For I do not understand my own actions. For I do not do what I want, but I do the very thing I hate. Now if I do what I do not want, I agree with the law, that it is good (Romans 7:15–16, esv).
Many Christians are tired; some are very tired. They don’t have the passion for God they once had and feel a vague guilt about it. The sequence follows a predictable pattern: seasons of renewed expectation and energetic pursuit, followed by disappointment, and finally, utter exhaustion.
The apostle Paul faced the same dilemma: a desire to do good but an inability to get it done. What he described in Romans 7:15–18, and what many of us experience too often, is the exhausting Christian life.
A victorious life in Christ was eluding Paul, and amazingly, under the inspiration of the Holy Spirit, he admitted it. Paul acknowledged that at a certain point in time, his Christian life was not working for him. For him it was a temporary problem. Sadly, it’s all many of Jesus’ followers ever experience: precepts without power, rules without resources, laws without life. Exhausting and excruciating, it is the powerless Christian life.
We try serving, spending ourselves working for Christ in search of a fuller Christian experience through ministry involvement. Exhausted, we pull back for a season and pursue Bible knowledge. We undertake Bible studies, quiet-time schedules, and books about spiritual disciplines. These too last for a season. And while good may come through serving and focused time in God’s Word, often we feel like the joy we are promised at conversion is eluding us.

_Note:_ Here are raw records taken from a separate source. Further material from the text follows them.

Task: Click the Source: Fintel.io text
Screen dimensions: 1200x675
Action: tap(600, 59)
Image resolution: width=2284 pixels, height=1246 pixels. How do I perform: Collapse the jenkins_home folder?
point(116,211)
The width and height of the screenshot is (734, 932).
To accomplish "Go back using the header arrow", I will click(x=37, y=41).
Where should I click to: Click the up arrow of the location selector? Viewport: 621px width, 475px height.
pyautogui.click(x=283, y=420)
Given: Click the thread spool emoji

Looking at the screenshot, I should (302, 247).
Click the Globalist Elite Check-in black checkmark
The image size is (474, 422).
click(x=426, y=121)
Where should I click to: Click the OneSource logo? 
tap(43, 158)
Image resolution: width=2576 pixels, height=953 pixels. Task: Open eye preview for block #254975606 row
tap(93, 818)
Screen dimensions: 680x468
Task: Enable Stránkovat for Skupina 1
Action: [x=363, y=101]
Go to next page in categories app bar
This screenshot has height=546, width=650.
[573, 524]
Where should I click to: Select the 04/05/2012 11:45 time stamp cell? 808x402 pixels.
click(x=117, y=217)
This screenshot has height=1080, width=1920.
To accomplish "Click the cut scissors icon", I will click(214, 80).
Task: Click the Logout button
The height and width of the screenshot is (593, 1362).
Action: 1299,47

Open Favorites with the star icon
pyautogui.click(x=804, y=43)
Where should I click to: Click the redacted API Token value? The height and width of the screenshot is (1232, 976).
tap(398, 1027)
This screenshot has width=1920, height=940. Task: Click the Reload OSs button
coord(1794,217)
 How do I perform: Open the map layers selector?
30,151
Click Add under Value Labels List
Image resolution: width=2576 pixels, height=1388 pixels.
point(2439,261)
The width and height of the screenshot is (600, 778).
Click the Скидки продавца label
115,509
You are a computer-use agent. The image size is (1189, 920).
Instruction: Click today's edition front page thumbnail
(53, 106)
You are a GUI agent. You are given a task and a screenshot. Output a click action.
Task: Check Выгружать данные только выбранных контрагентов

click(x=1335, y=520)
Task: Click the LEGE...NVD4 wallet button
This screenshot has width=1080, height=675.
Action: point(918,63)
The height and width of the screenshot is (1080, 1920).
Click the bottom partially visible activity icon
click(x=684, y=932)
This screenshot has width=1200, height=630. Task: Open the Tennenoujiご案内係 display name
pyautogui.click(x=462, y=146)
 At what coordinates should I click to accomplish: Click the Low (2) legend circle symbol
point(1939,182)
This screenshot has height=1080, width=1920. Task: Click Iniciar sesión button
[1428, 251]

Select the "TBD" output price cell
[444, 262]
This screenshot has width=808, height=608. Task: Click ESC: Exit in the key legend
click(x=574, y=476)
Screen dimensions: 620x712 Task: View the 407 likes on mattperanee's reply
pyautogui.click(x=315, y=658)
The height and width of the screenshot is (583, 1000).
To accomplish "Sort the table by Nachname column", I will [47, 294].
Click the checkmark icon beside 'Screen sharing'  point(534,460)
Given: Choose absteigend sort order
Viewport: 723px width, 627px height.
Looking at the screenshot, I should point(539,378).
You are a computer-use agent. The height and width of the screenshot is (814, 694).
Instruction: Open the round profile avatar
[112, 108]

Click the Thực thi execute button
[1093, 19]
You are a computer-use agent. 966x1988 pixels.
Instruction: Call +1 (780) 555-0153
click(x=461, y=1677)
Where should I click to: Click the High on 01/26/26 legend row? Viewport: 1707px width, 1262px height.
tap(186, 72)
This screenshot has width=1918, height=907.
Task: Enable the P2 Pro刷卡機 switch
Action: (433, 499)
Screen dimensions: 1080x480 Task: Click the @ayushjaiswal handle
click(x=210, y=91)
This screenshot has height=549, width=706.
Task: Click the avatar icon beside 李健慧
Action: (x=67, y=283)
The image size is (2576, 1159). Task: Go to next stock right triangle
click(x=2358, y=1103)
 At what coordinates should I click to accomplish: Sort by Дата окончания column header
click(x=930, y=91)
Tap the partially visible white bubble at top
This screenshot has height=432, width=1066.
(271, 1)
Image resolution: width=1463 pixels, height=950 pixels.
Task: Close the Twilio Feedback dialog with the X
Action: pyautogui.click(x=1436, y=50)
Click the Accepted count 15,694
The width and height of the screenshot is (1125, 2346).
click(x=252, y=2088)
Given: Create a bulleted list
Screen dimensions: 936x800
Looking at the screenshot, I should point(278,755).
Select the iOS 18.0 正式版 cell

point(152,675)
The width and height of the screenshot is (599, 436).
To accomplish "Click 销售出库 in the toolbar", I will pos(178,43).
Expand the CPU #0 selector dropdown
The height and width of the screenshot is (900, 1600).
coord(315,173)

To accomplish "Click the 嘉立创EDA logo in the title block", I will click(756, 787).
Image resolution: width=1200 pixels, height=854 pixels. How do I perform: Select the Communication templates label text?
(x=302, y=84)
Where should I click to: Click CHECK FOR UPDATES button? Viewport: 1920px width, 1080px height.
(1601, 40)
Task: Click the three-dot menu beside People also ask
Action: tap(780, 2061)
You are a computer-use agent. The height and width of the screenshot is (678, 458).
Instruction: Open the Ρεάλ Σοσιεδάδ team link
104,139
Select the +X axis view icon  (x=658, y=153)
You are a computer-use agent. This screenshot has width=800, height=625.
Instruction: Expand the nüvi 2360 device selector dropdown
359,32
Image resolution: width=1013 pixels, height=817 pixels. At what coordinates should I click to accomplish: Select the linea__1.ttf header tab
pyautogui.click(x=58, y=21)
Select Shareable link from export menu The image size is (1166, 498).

Forgiven? Yes. But slipping into a lukewarm mediocrity, we can begin to view the dynamic, Spirit-filled, victorious Christian life God promised like a carrot on the end of a stick. That kind of living, though well-intentioned, is really nothing more than self-powered sanctification—and it always leads to exhaustion.
This dilemma plays out week after week. We come to church having failed at living the Christian life in our own strength the past week. We hear a sermon and feel guilty about our disobedience. We promise God we will try harder, and some weeks those promises last until Tuesday or Wednesday, before we fall flat on our faces—again. I just don’t have what it takes, we conclude, settling into a numb, passionless, pseudo-Christian experience.
This kind of living is a knife in the heart of Jesus Christ. He not only died for our forgiveness, but rose again that He might live His life through us. Might the Lord Jesus look at our exhausted Christian experience and respond, This is it? This is what I rose for? This is the degree to which you are going to draw down upon My resurrection power? This is the extent to which you’ll let Me live My life through you? This is as good as it gets?
It’s time to make a once-and-for-all decision to be done with the exhausting Christian life. Just as we can’t become Christians until we come to the end of ourselves, so we also can’t experience the true Christian life until we come to the end of our own efforts.
There is hope and a power source for transformation beyond our efforts. But until we fully recognize we are the problem—we are the reason Jesus is not seen in us—until we stop trying to live the Christian life in our own strength and let Christ live His life through us, we will always be exhausted.
Journal
Pray
My Father, forgive me for trying to live for you in my own strength. No matter how hard I try, I come away feeling exhausted and defeated. Forgive me for thinking I only need You to save me, but not to empower me. I am at the end of myself, and I need You. Will You live Your life through me? Will You show me the ways I rely on my own resources and teach me to live through You? Thank You for raising Jesus from the dead, not only to give me hope for the next life but to give me power in this life. In His powerful name I pray, amen.